- _About this task_
Decide whether each statement below agrees with the review of "Memento Amare," and back each yes or no with the deciding words from the review: (a) the book is longer than 130,000 words; (b) Phalen Cole first appears as a teenager; (c) the reviewer would call the pull between the two men insta-attraction rather than insta-love.

Memento Amare - D. G. Cox

Writing the review may be damned near impossible.  I could probably give you a laundry list of why this book shouldn't have worked because there is a bit of just about everything in this book that has at times driven me crazy while reading other books and yet somehow this time they either didn't bother me or they just made the story work and I mean work. 


While the storyline in 'Memento Amare' may not seem that unusual it's a mystery/romance/spy/thriller type book what sets it apart for me is how the author has brought this story to life. First off this story covers a really long time period we first meet Phalen Cole when he's a very young child and by the end of this story both men are well in to their 50s/60s and what a life they've had. But I'm not even going to start with that because this would easily go from a review to a very lengthy essay because at 130,000+ words be prepared for a lengthy read but trust me it's so worth it.


So why shouldn't this story have worked well it's insta-love...sort of but not really. I'd probably call it more of an insta-attraction and when all was said and done it worked for me because while the attraction was instant acting on it wasn't.  While insta-love's not really my thing this isn't the first book that I've read where the author made it work...so really, all in all this was a small niggle and like I said it worked because while it may seemed like insta-love these guys didn't automatically fall into bed and live happily ever.

- _Dataset extract_
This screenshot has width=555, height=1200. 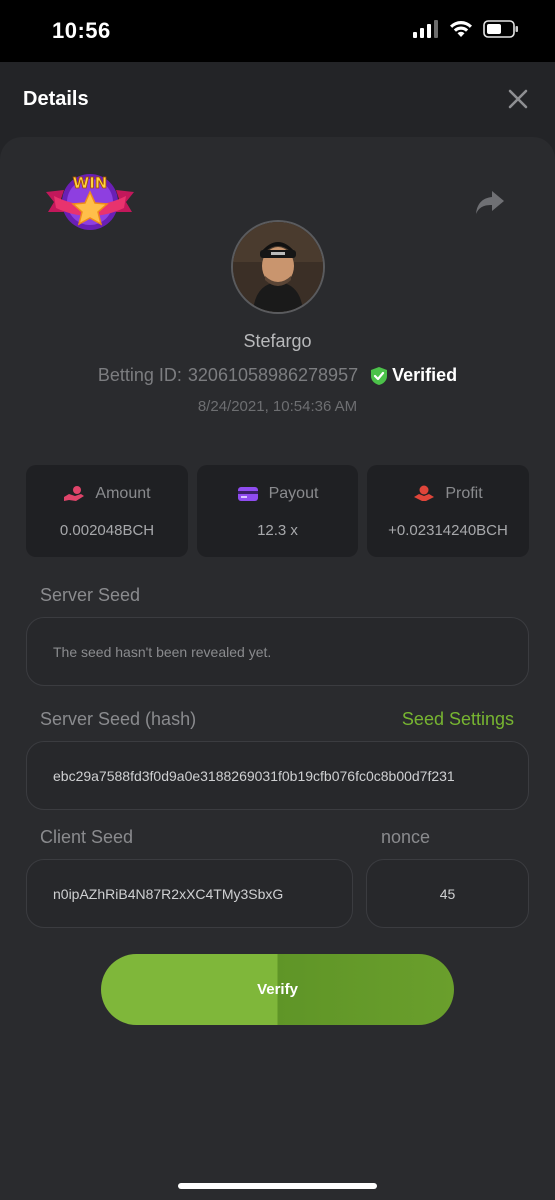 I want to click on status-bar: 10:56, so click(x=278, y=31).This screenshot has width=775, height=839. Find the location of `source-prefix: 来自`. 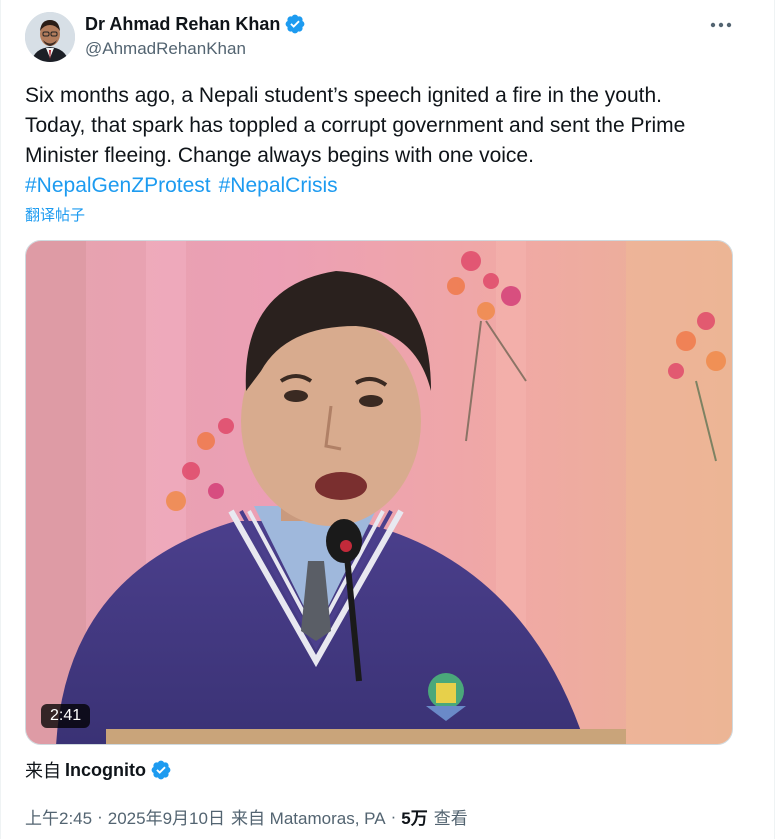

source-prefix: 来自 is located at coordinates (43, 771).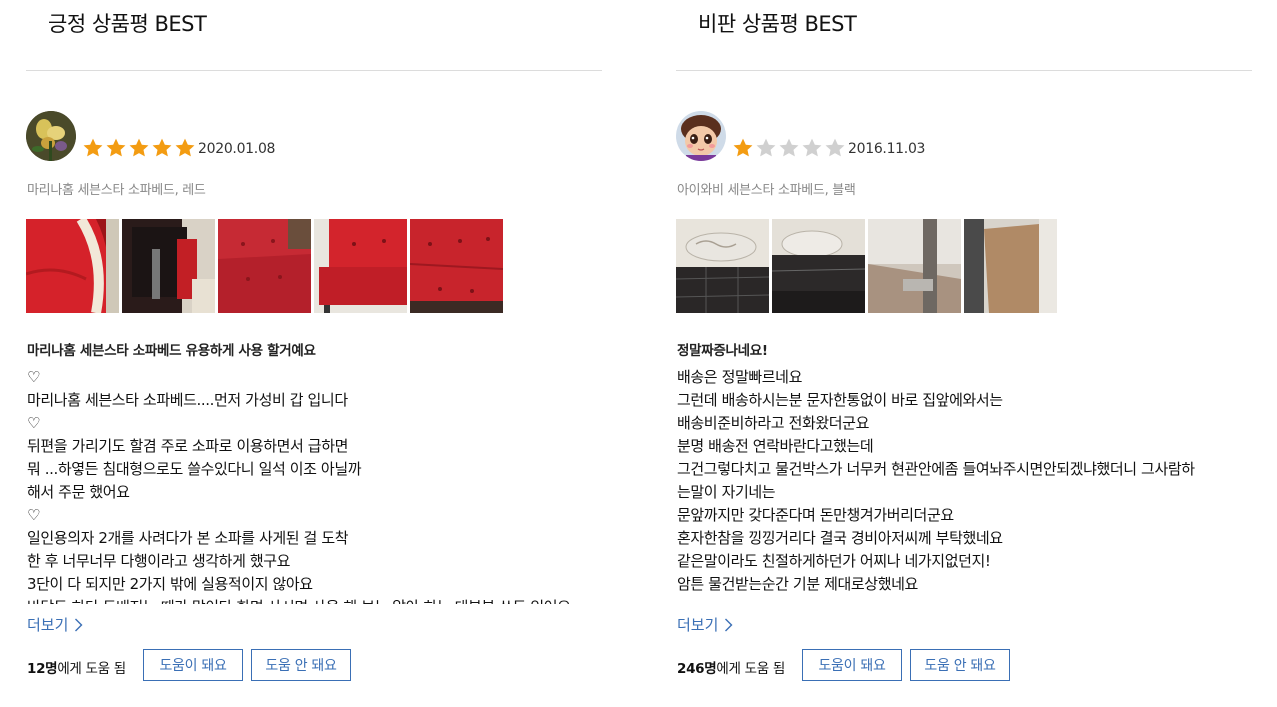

- _Response to this exercise_
(a) Yes: "at 130,000+ words be prepared for a lengthy read"
(b) No: "we first meet Phalen Cole when he's a very young child"
(c) Yes: "I'd probably call it more of an insta-attraction"